Thanks! Strange actually does cuss in the middle of one of his "Hoary hosts of blah, blah, etc." exclamations in The Oath, so we're using that as our "it's canon that Strange swears! Really!" excuse.

[identity profile] marinarusalka.livejournal.com 2011-02-07 07:49 pm (UTC)(link)
I really like the sense of menace you're building up with Chthon and the variaous characters' confrontations with him. The confrontation with Dr. Strange and Daredevil was nice and suspenseful. And then the nice change-of-pace scene with the Steve/Tony banter. I always enjoy how you pace these long stories, balancing the plot advancement and the character interactions.
ext_26950: (Tony thumbs up)

[identity profile] tonks07.livejournal.com 2011-02-08 10:05 pm (UTC)(link)
That entire scene with Strange and Daredevil had me on the edge of my seat!! So much tension! Just fantastic writing you guys,seriously. And Wanda is one of those characters I don't know nearly enough about in canon, but I'm really enjoying the parts that are her POV.

[identity profile] erinlin.livejournal.com 2011-02-09 02:57 pm (UTC)(link)
It's great to finally see Daredevil in one of your fic. ^_^

[identity profile] niravive.livejournal.com 2011-02-13 05:04 am (UTC)(link)
Oh no! I so did not realize this was a WIP when I started reading. Augh, patience is not one of my virtues....

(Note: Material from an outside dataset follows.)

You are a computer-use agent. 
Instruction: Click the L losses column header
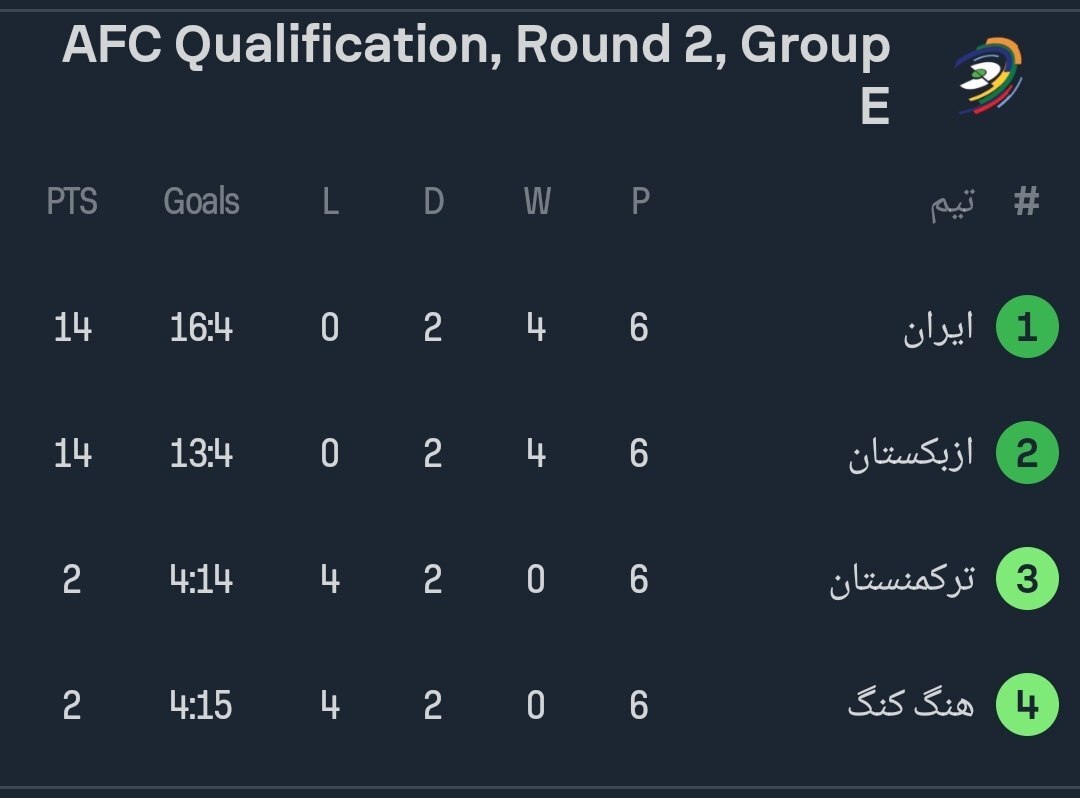(x=330, y=202)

I absolutely love you guys and your writing. I have cleared through way too much of your fic in the past week and a half or so, and since I don't actually know that much about Marvel canon, I've been reading with the help of google for pictures. But I absolutely love your stuff, and it's like 9/10 my idea of what Marvel canon should be. I can't wait for more of this. <3

[identity profile] reticent-lass.livejournal.com 2011-02-16 03:27 am (UTC)(link)
You've got a wonky capitalization going in here: "You'll have to take that up with Iron FiSt. If those are the bank robbers I think you're talking about, I think he took objection to them trying to use some kind of poison gas on Luke."

But this update is just lovely, thank you! Your prose is so good, such great texture carrying so much characterization. 'The Habits and Mannerisms of Superheroes, In & Out of Costume' would be a hell of a paper to write; I always appreciate your eye for these details because they make me think.

Poor Wanda, so awkward in the midst of distrust and fear and all these ~undercurrents~ she hasn't quite had time to parse yet. I'm not very up on Marvelverse magic users, I've got a vague idea that a few of MI:13's got mystical backgrounds but the only magic-magic user I can think of nearby is Billy Kaplan. (How canon is he and his given origin in this 'verse, if you don't mind my asking?). Aw, Danny/Luke/Jessica, lookin' out for each other. I'm glad they're working, even if only on the periphery.

Tony is someday going to figure out that when his body is telling him something's wrong, something is wrong. And on that day Steve will bake him a fucking cake. *headdesk* I laugh until I cry because my best friend is very similar. Geniuses are idiots sometimes, and it doesn't usually do their health any favors.

re: reassembled 4

[identity profile] hohaiyee.livejournal.com 2011-02-19 05:27 am (UTC)(link)
As soon as you've mentioned that one other person at the church, I knew it was a Chehov's gun!

Still, could Strange have made it through alright if Matt wasn't distracting him by accident?

Maybe if he thought of himself as the Glenn Curtiss of the computing world, valiantly defending his aircraft designs against unfair patent suits, today would be less boring.

Poor Tony, I could just picture him smiling at the board, while his eyes dart to the windows, praying for doom bots.


It has been so long, I must refresh my memories by reading all the sex scenes of past parts.